Layoffs at Big Law firms are on the rise, and they may continue into the new year. The layoffs appear to be focused mainly on correcting over-hiring that occurred during the pandemic boom, however, according to industry analysts and recruiters.

“The firms that are seeing the biggest impact are the ones that over-hired last year and now that work has slowed,” said Summer Eberhard, a partner at recruiting firm Major Lindsey & Africa. “They hired so many attorneys that they don’t have the work to give them and so hours are extraordinarily low.”

Cooley LLP recently laid off a number of lawyers (the exact number is unknown), and Kirkland & Ellis has also axed many midlevel associates in the preceding months. Kirkland was among the best-performing firms and biggest hirers during the pandemic.

Meanwhile, AmLaw reports that Gunderson Dettmer, a Northern California-based tech-focused firm, has also cut associates after already delaying the start of its incoming first-year associate class.

Cooley and Kirkland said the cuts were the result of an annual review process, and many firms will likely say the same as layoffs accelerate across the industry. However, the cuts were likely actually a response to a steep drop in demand for work this year, particularly in IPOs and M&A.

“As firms conduct their normal review process in January, there is always the ability to be a bit stricter than you might be in boom times,” said Tom Sharbaugh, former managing partner of operations at Morgan Lewis & Bockius and current professor at Penn State Law. “But it’s too early to predict doom and gloom.”

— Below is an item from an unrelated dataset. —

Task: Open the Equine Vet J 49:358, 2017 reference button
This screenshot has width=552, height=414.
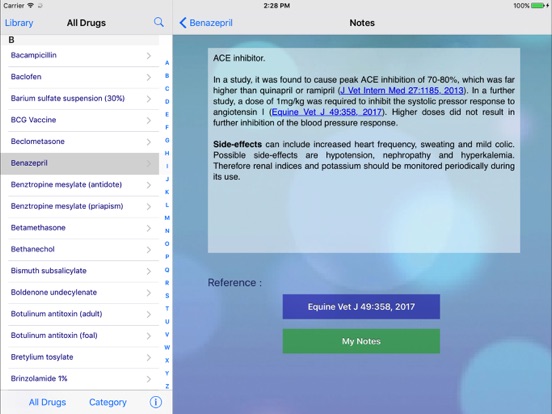Action: point(361,307)
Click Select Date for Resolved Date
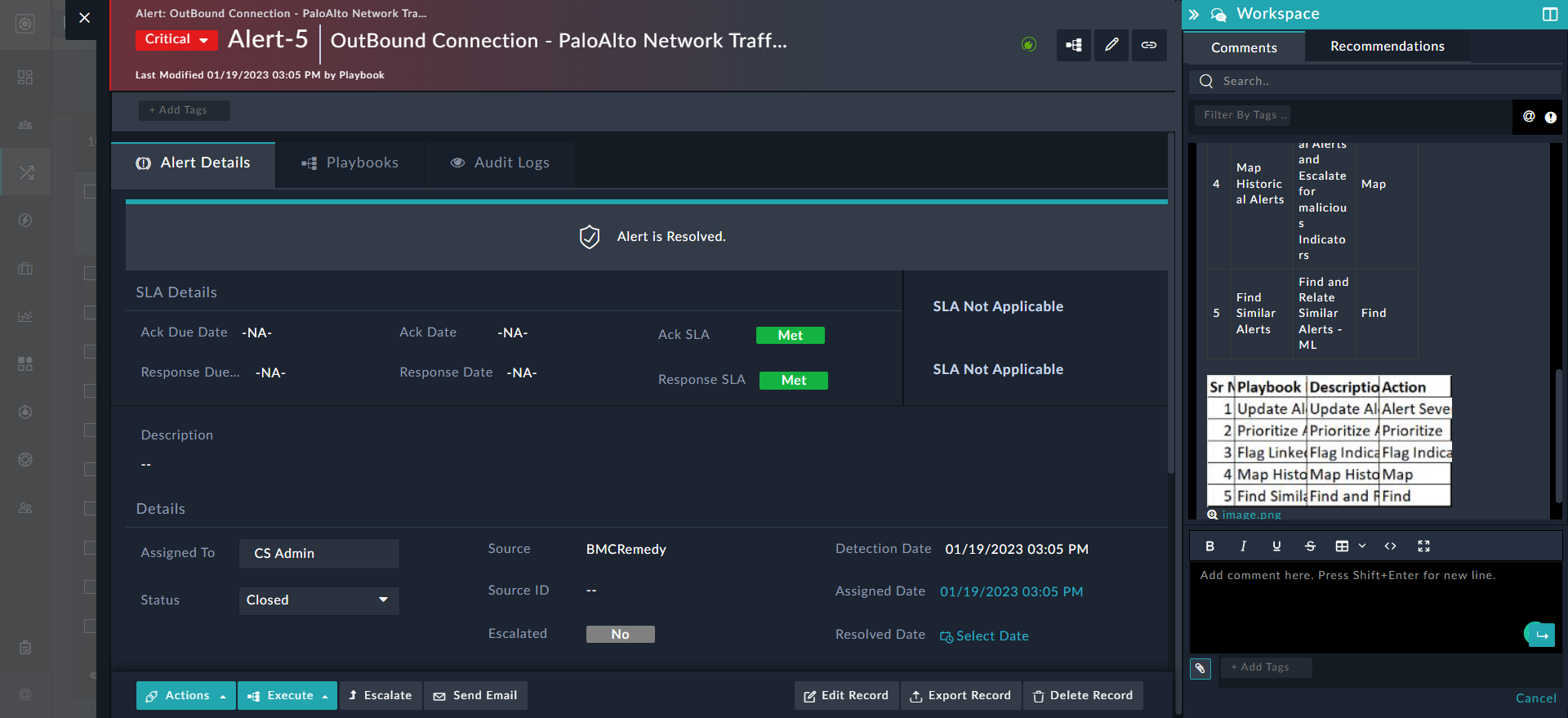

So as to avoid a backlash in recruiting, many firms will like employ this “stealth layoff” strategy, couching any reductions as performance related rather than admitting to cutting associates for financial reasons.

Unfortunately for associates, these stealth layoffs can leave them questioning whether they were let go for financial or performance reasons — and leave potential future employers wondering this too.

While it’s likely many, if not most, firms will end up trimming the fat to some degree in the coming months, even if the economy does slip into a severe recession, it’s possible they will not engage in mass layoffs, according to James Park, a professor at UCLA School of Law.

The difficulty finding enough lawyers following the most recent recession is still fresh in the minds of many managing partners, and even more recently, they’ve struggled to retain midlevel and entry-level associates as the pandemic changed lawyers’ work-life preferences.

“They need associates and I think they’re still going to need associates,” Park said. “Given that reality, I have some hopefulness that we won’t see the sort of adjustment we saw the last time around.”